LLM Training and Generation: Bringing Mini-GPT to Life
Welcome to the final part of our Mini-GPT journey! In LLM training Part 3, we built all the core components of our model. Now it’s time for the most exciting part – training and watching our model generate text.
- LLM Training Simplified: Building Your First Language Model – 1
- LLM Training Simplified: Building Your First Language Model – 2
- LLM Training Simplified: Building Your First Language Model – 3
The LLM Training Process: Teaching Our Model to Predict
Training a language model involves showing it millions of examples and having it learn to predict the next word. Let’s implement this process step by step:
1. Setting Up the Training Loop
First, let’s define our training function:
def train_model(
model,
train_loader,
val_loader=None,
epochs=3,
learning_rate=3e-4,
max_grad_norm=1.0,
warmup_steps=1000,
checkpoint_dir="./checkpoints",
log_interval=100
):
"""Train the Mini-GPT model."""
# Create directory for checkpoints
os.makedirs(checkpoint_dir, exist_ok=True)
# Initialize optimizer
optimizer = torch.optim.AdamW(model.parameters(), lr=learning_rate)
# Learning rate scheduler with warmup
def lr_lambda(step):
# Linear warmup followed by cosine decay
if step < warmup_steps:
return step / warmup_steps
else:
# Cosine decay to 10% of max learning rate
progress = (step - warmup_steps) / max(1, epochs * len(train_loader) - warmup_steps)
return 0.1 + 0.9 * 0.5 * (1.0 + math.cos(math.pi * progress))
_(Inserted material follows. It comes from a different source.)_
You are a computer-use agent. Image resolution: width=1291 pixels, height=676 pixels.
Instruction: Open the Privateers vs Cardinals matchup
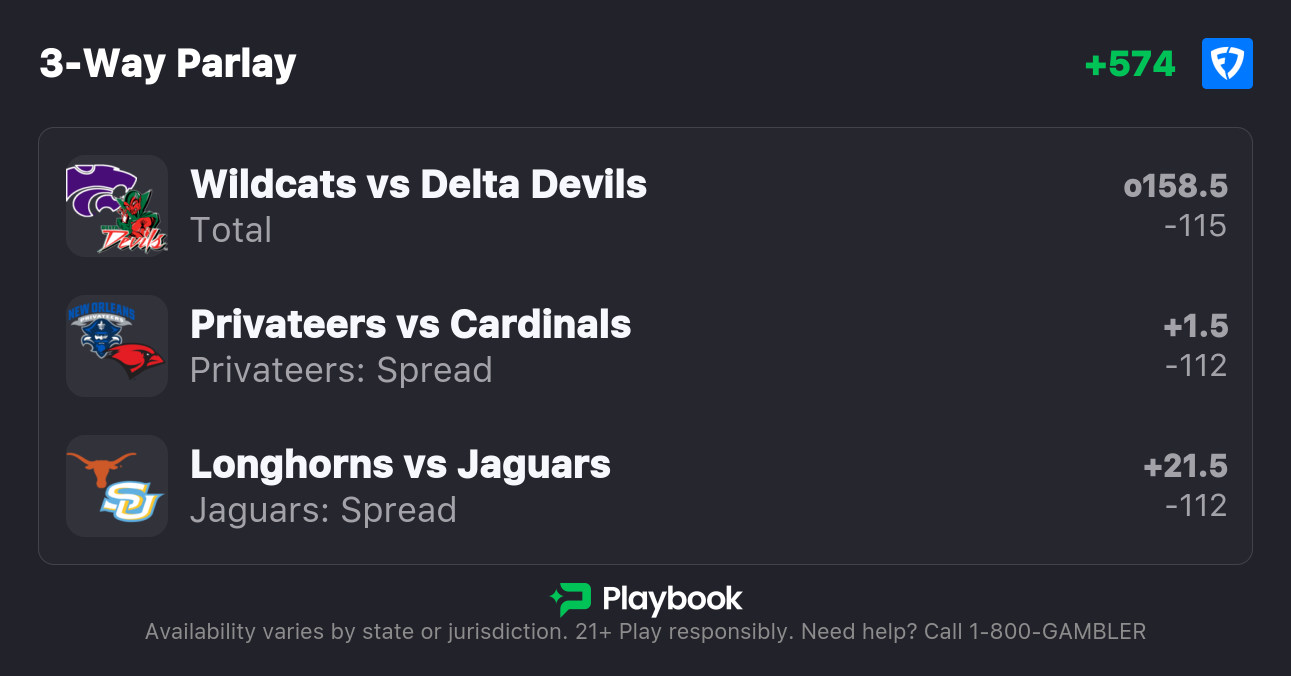pyautogui.click(x=410, y=325)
This training function is the heart of our learning process. Think of it as a teacher guiding students through increasingly complex language exercises. The function orchestrates several critical tasks:
- Optimization: The AdamW optimizer adjusts model weights based on prediction errors
- Learning Rate Scheduling: We start with a gentle “warmup” period and gradually reduce the learning rate over time
- Gradient Clipping: We prevent extreme weight updates that might destabilize training
- Checkpointing: We save our progress regularly in case training is interrupted
The learning rate scheduler deserves special attention – it’s like adjusting a student’s challenge level over time. We start easy (warmup), then gradually increase difficulty, and finally ease off to help the model converge to its best performance.
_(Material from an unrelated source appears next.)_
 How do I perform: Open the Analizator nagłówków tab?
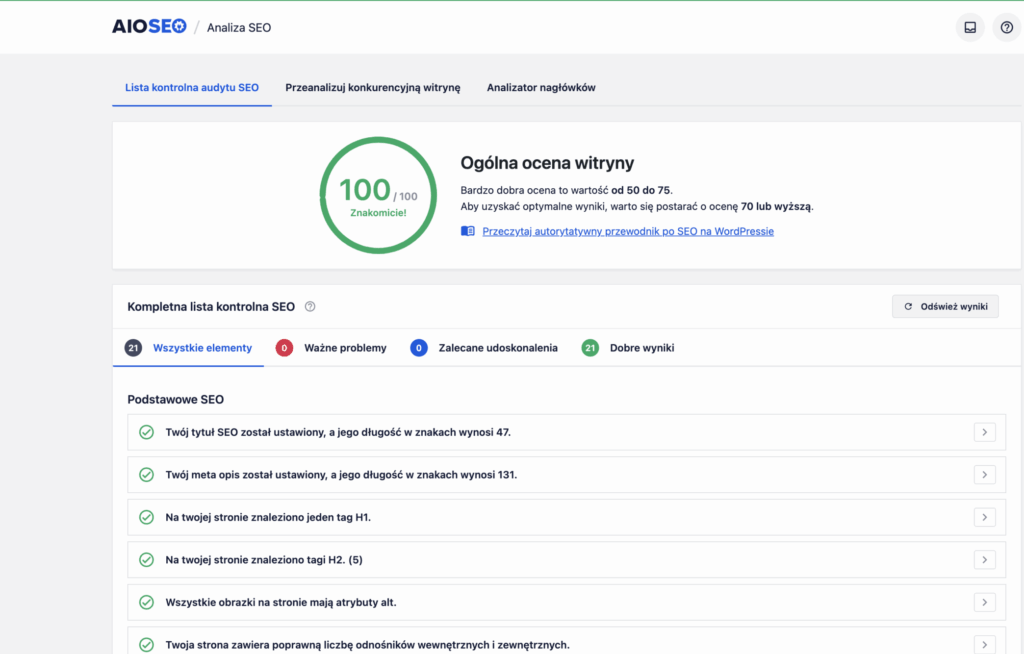tap(540, 87)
When we run this training function with our dataset, we’ll see the output like this:
Epoch 1/3: 100%|██████████| 1250/1250 [05:48<00:00, 3.59it/s, loss=3.542, lr=0.000300]
Epoch 1 average loss: 3.9821
Validation loss: 3.7624
Checkpoint saved to ./checkpoints/epoch_1.pt
Epoch 2/3: 100%|██████████| 1250/1250 [05:47<00:00, 3.60it/s, loss=3.128, lr=0.000150]
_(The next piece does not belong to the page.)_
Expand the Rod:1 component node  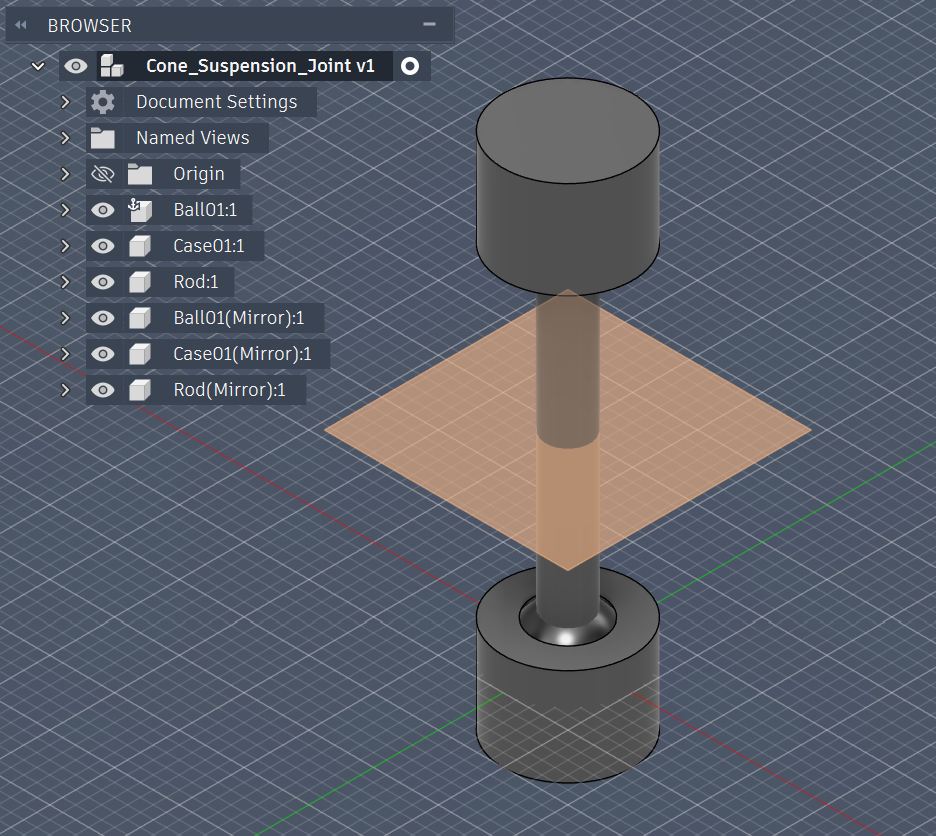click(65, 281)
Epoch 2 average loss: 3.2145
Validation loss: 3.1872
Checkpoint saved to ./checkpoints/epoch_2.pt
2. Preparing Our Dataset
Let’s prepare our WikiText-2 dataset for training:
# Initialize tokenizer
tokenizer = initialize_tokenizer()
# Load dataset
train_data = get_training_data(split="train")
val_data = get_training_data(split="validation")
# Create datasets
train_dataset = prepare_dataset_from_huggingface(
train_data, tokenizer, max_length=128)
val_dataset = prepare_dataset_from_huggingface(
val_data, tokenizer, max_length=128)
# Create dataloaders
train_loader = create_dataloader(train_dataset, batch_size=16)
val_loader = create_dataloader(val_dataset, batch_size=16, shuffle=False)
This data preparation creates the curriculum for our model’s education. The training dataset provides examples to learn from, while the validation dataset helps us monitor whether the model is truly learning or just memorizing.
3. Training Our Model
Now let’s train our Mini-GPT:
# Initialize model
mini_gpt = MiniGPT(
vocab_size=len(tokenizer),
max_seq_length=128,
embed_dim=256,
num_heads=8,
num_layers=4,
ff_dim=1024,
dropout=0.1
).to(device)
# Train model
train_losses, val_losses = train_model(
model=mini_gpt,
train_loader=train_loader,
val_loader=val_loader,
epochs=3,
learning_rate=3e-4,
warmup_steps=1000,
checkpoint_dir="./mini_gpt_checkpoints"
)
Training a language model is a fascinating process. In the beginning, our model makes random guesses. But as training progresses, it starts recognizing patterns:
- First, it learns basic spelling and frequent words
- Then, it grasps simple grammar rules
- Next, it begins to understand context and relationships
- Finally, it develops a sense of coherence and factual knowledge
4. Visualizing Training Results of LLM Training
Let’s visualize our training progress:
def plot_training_progress(train_losses, val_losses):
"""Plot training and validation loss curves."""
plt.figure(figsize=(12, 5))
# Plot training loss
steps = [x['step'] for x in train_losses]
losses = [x['loss'] for x in train_losses]
plt.subplot(1, 2, 1)
plt.plot(steps, losses)
plt.xlabel('Steps')
plt.ylabel('Training Loss')
plt.title('Training Loss Curve')
plt.grid(True)
# Plot validation loss
if val_losses:
epochs = [x['epoch'] for x in val_losses]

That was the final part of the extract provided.